Integrality of an element of the quotient field of a domain Let $R$ be a Noetherian domain with quotient field $K$,
$I \subseteq R$ a finitely generated ideal, $I \neq (0)$ and
$x \in K$ such that $x \cdot I \subseteq I$.
I want to show that $x$ is integral over $R$.
Supposedly, this is also true when dropping the requirement of $R$ being Noetherian.
My ideas so far: 


*

*Let $x = \frac a b$ with $a,b \in R$. If we could show that $\frac 1 b$ is integral over $R$, then also $\frac a b$ is integral over $R$.

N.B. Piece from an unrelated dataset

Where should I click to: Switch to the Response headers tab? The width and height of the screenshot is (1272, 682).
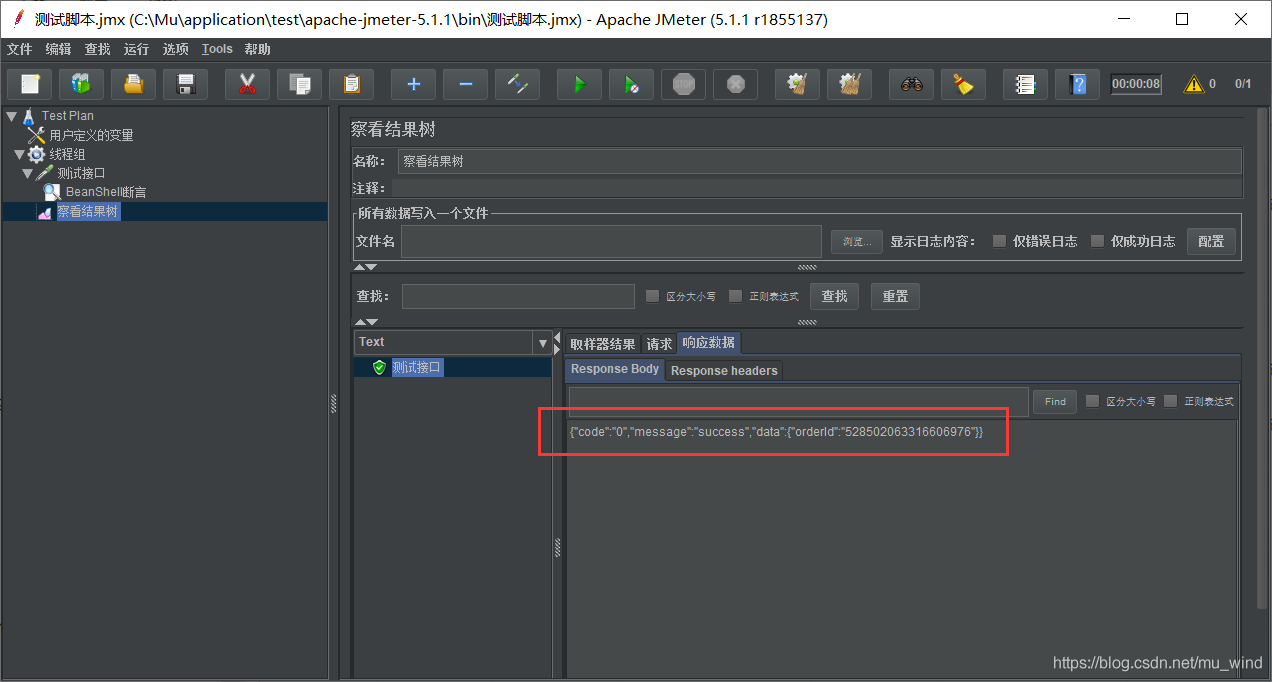click(724, 371)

*Using something similar as https://math.stackexchange.com/a/371657/514331 :
We have $\frac 1 b \cdot I \subseteq \frac 1 {b^2} \cdot I \subseteq \dots$
If we could show that  $\frac 1 b \cdot I \subseteq I$, then by $R$ being Noetherian, we would get $\frac 1 {b^n} \cdot I = \frac 1 {b^{n+1}} \cdot I$ for some $n$. But even with this, I fail to see that $\frac 1 b$ is integral over $R$.

 A: Here is a proof which uses Noetherianness (not that it is much simpler). You have inclusions of $R$-algebras, $R\subset R[x]\subset \mathrm{End}_R(I)$. Noetherian property implies the last is a finite type $R$-module and hence again by Noetherian property, so is $R[x]$. This immediately implies $x$ is integral over $R$. 
A: Your statement is not quite correct, you need to assume that $I$ is also nonzero. In that case however, there is a very elementary way to see this.
So you have $I=(f_1,\ldots,f_n)$ and $x\cdot  I\subseteq I$. In particular,
$$
x\cdot f_i = \sum_{j=1}^n x_{ij} f_j
$$
for a matrix $X:=(x_{ij})\in R^{n\times n}$. Denote by $f=(f_1,\ldots,f_n)\in R^n$ the vector containing the $f_i$, then we can write this as $X\cdot f = x\cdot f$. Let $\chi=\sum_{k=0}^n a_k t^k \in R[t]$ be the characteristic polynomial of $X$, then we have
$$
\chi(x)\cdot f= \sum_{k=0}^n a_k x^k\cdot f = \sum_{k=0}^n a_k X^k \cdot f = \chi(X)\cdot f = 0
$$
Since $I$ is not the zero ideal, we may assume that $f_1\ne 0$ and the above implies $\chi(x)\cdot f_1 = 0$, which as an equation inside the field $K$ implies $\chi(x)=0$. Now $\chi$ is the integral relation for $x$ which you seek.
PS: Do you have any interesting examples of such a situation?